These are the key concepts you need to understand to accurately answer the question.

Z-test

The Z-test is a statistical method used to determine if there's a significant difference between the sample mean of a population and a known population mean. It is particularly useful when you have a known population standard deviation. In the context of the wheat crop hail damage, the Z-test helps us decide if the mean percentage of crop loss in Weld County deviates from the national mean of 11%.

To perform a Z-test, we calculate a test statistic, which is the ratio of the difference between the sample mean and the population mean to the standard error of the mean. This ratio tells us how many standard deviations the sample mean is from the population mean.

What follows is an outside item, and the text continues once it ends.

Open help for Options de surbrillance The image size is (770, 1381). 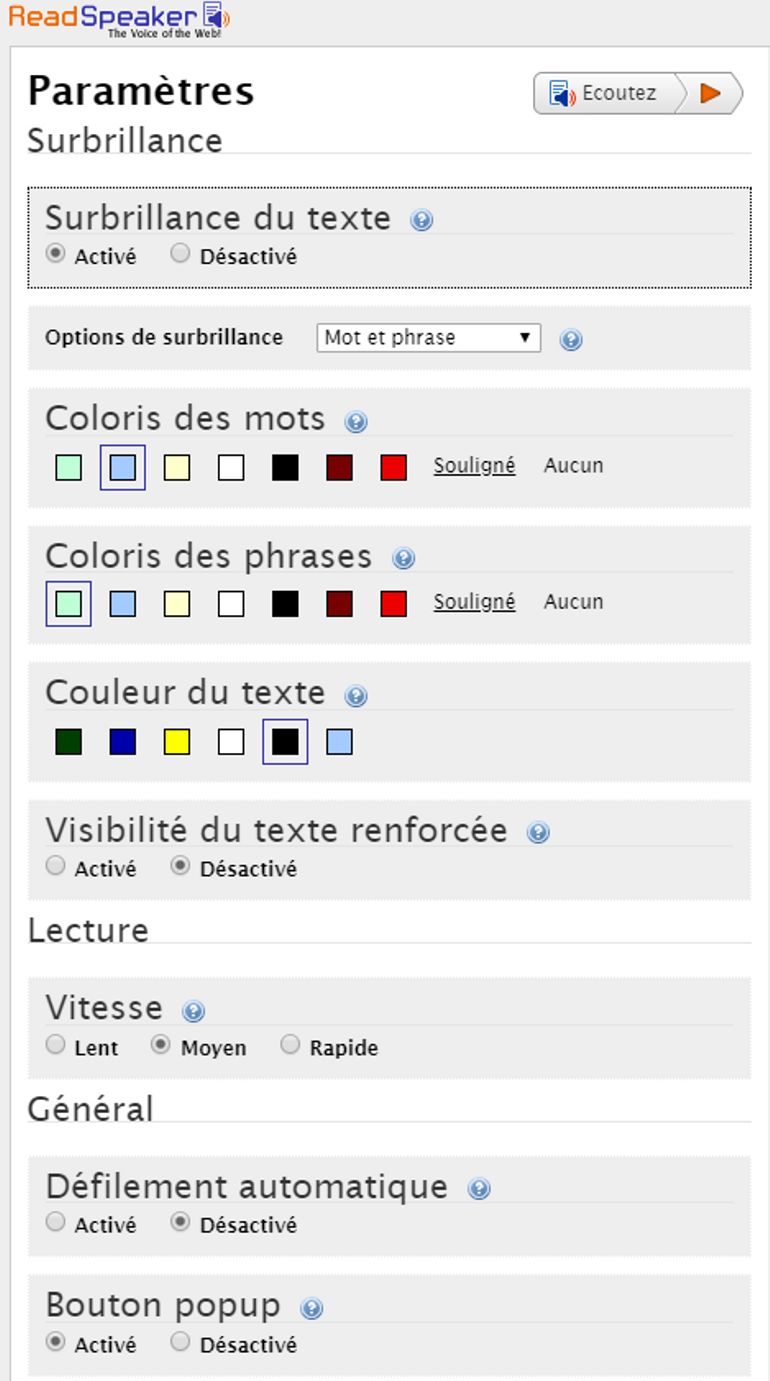tap(570, 340)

The formula is given by:

• z = \( \frac{\bar{x} - \mu}{\frac{\sigma}{\sqrt{n}}} \)
• \( \bar{x} \) is the sample mean
• \( \mu \) is the population mean
• \( \sigma \) is the population standard deviation
• \( n \) is the sample size

The result is then compared against critical values in a Z-table to determine if we should accept or reject the null hypothesis.

Standard Deviation

Standard deviation is a measure that quantifies the amount of variation or dispersion in a set of data values. A low standard deviation means that the data points tend to be close to the mean of the dataset, whereas a high standard deviation indicates that the data points are spread out over a wider range.

In hypothesis testing scenarios like the wheat crop example, the standard deviation ( 5.0% ) represents the expected variation in the percentage of wheat crop loss due to hail across the whole country. It is a crucial component in calculating the standard error and thereby the Z-test statistic.

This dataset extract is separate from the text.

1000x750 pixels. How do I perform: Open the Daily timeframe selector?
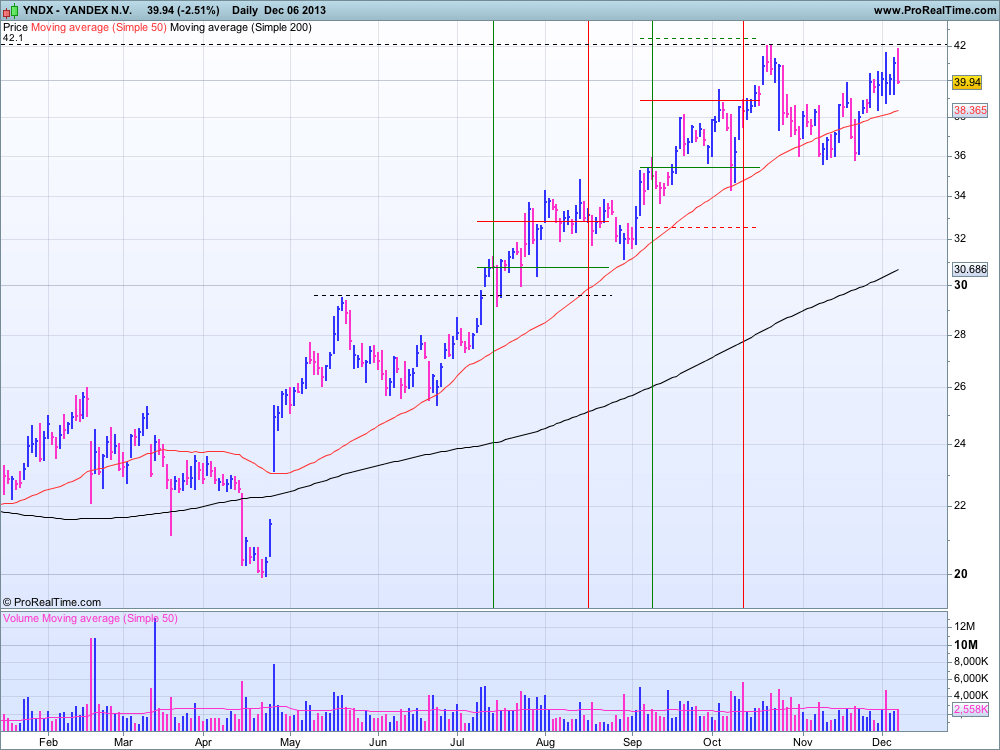(244, 10)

Understanding standard deviation is essential because it helps us evaluate how much observed data deviates from the expected norm, which in turn allows us to test claims about population parameters accurately.

Normal Distribution

The normal distribution is a probability distribution that is symmetric about the mean, showing that data near the mean are more frequent in occurrence than data far from the mean. It is often referred to as a "bell curve" because of its shape.

In the context of the exercise, we assume that the percentage of wheat crop loss in Weld County is normally distributed. This assumption is critical as it allows us to apply the Z-test, which relies on normal distribution properties to determine statistical significance.

Key characteristics of a normal distribution include:

• Symmetry: The left and right sides of the distribution are mirror images.
• Mean, median, and mode are all located at the center of the distribution.
• The total area under the curve is equal to 1.

Knowing these properties is important for correctly interpreting the results of statistical tests like the Z-test.

Critical Value

The critical value is the threshold or boundary of the acceptance region for a test statistic in hypothesis testing. When the calculated test statistic exceeds the critical value, we reject the null hypothesis.

In a two-tailed Z-test at a significance level of \( \alpha = 0.01 \), the critical values are approximately \(-2.576\) and \(2.576\). These values tell us the points beyond which the test statistic would indicate a statistically significant deviation from the null hypothesis mean. If the test statistic falls within these boundaries, as with 1.2 in the wheat crop example, the null hypothesis is not rejected.

• Critical values depend on the chosen significance level (\( \alpha \)).
• Lower \( \alpha \) leads to more stringent critical values, implying a smaller probability of rejecting the null hypothesis falsely.
• It is important to understand the role of critical values for making informed decisions based on statistical tests.

Accurately determining and interpreting critical values helps define the reliability and outcome of the statistical inference.